In accordance with features of the invention, the changed directory entries
in the CAM are accumulated and scheduled to be written back to the N-way
associative directory. The changed directory entries in the CAM can be
used again before being written back to the N-way associative directory. A
congruence class including the changed directory entry in the CAM is
written back to the N-way associative directory when the N-way associative
directory is idle. After the directory entries in the CAM are written back
to the N-way associative directory, these CAM entries are marked not busy
and not dirty and can be reused.
BRIEF DESCRIPTION OF THE DRAWINGS
The present invention together with the above and other objects and
advantages may best be understood from the following detailed description
of the preferred embodiments of the invention illustrated in the drawings,
wherein:
FIG. 1A is a functional data flow block diagram of a directory system
including a global or N-way associative directory with a content
addressable memory (CAM) in accordance with the present invention;
FIG. 1B is a block diagram illustrating a conventional memory address
format;
FIG. 1C is a block diagram illustrating a global directory of the present
invention; and
FIGS. 2-6 are flow charts illustrating directory maintenance methods in
accordance with the present invention.
DETAILED DESCRIPTION OF THE PREFERRED EMBODIMENTS
The present invention provides an improved directory arrangement and method
for maintaining a global or N-way associative directory utilizing a
content addressable memory (CAM) that can be used in supporting many
processor caches, each with many outstanding operations; large numbers of
line fill buffers in a processor (not shown); and in caches with many
outstanding transactions, such as, shared caches and lock-up free caches.
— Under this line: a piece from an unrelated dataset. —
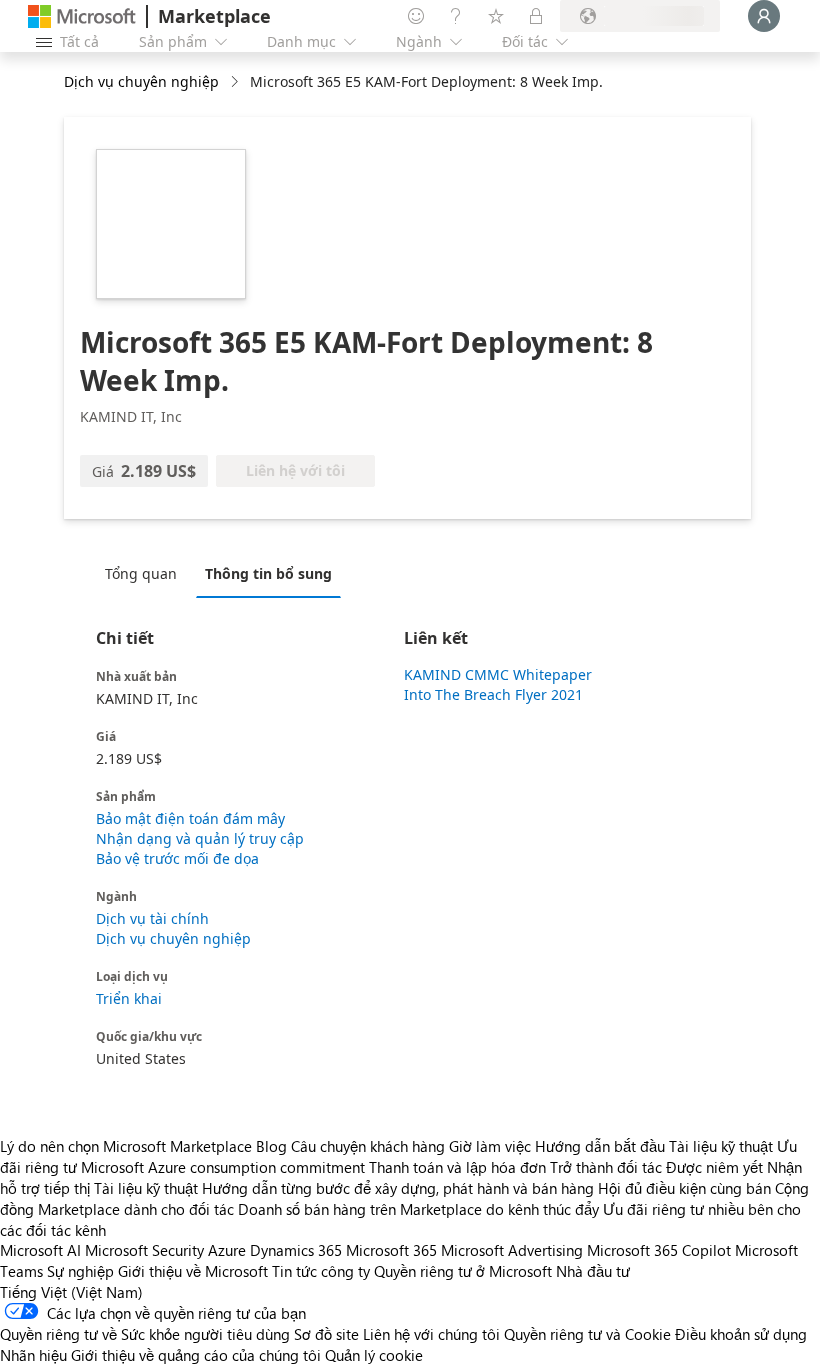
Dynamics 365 (296, 1250)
Having reference now to FIGS. 1A and 1C, in FIG. 1A there is shown a
directory arrangement in accordance with the invention generally
designated 100 including an N-way associative or global, coherence
directory generally designated GDIR 102 with a content addressable memory
(CAM) generally designated GDIR CAM 104. GDIR CAM 104 is used in
accordance with the invention to improve the performance of the N-way
associative directory GDIR 102. In accordance with features of the
invention, a full congruence class or row 112, the entry from each
associativity class or column 114, as illustrated in FIG. 1C including the
entries TAG 0 108, STATE 0 110, TAG 1, STATE 1 110, is the unit of data
moved between the coherence directory GDIR 102 and the GDIR CAM 104. In
FIGS. 1A and 1C, a two-way associtive directory GDIR 102 and GDIR CAM 104
are shown; however, it should be understood that the present invention can
be used generally with an N-way associative directory. In FIG. 1B, a prior
art memory address format including an index, tag, and byte is shown. In
the preferred embodiment, the lower order address bits or byte of the
prior art memory address format is not used.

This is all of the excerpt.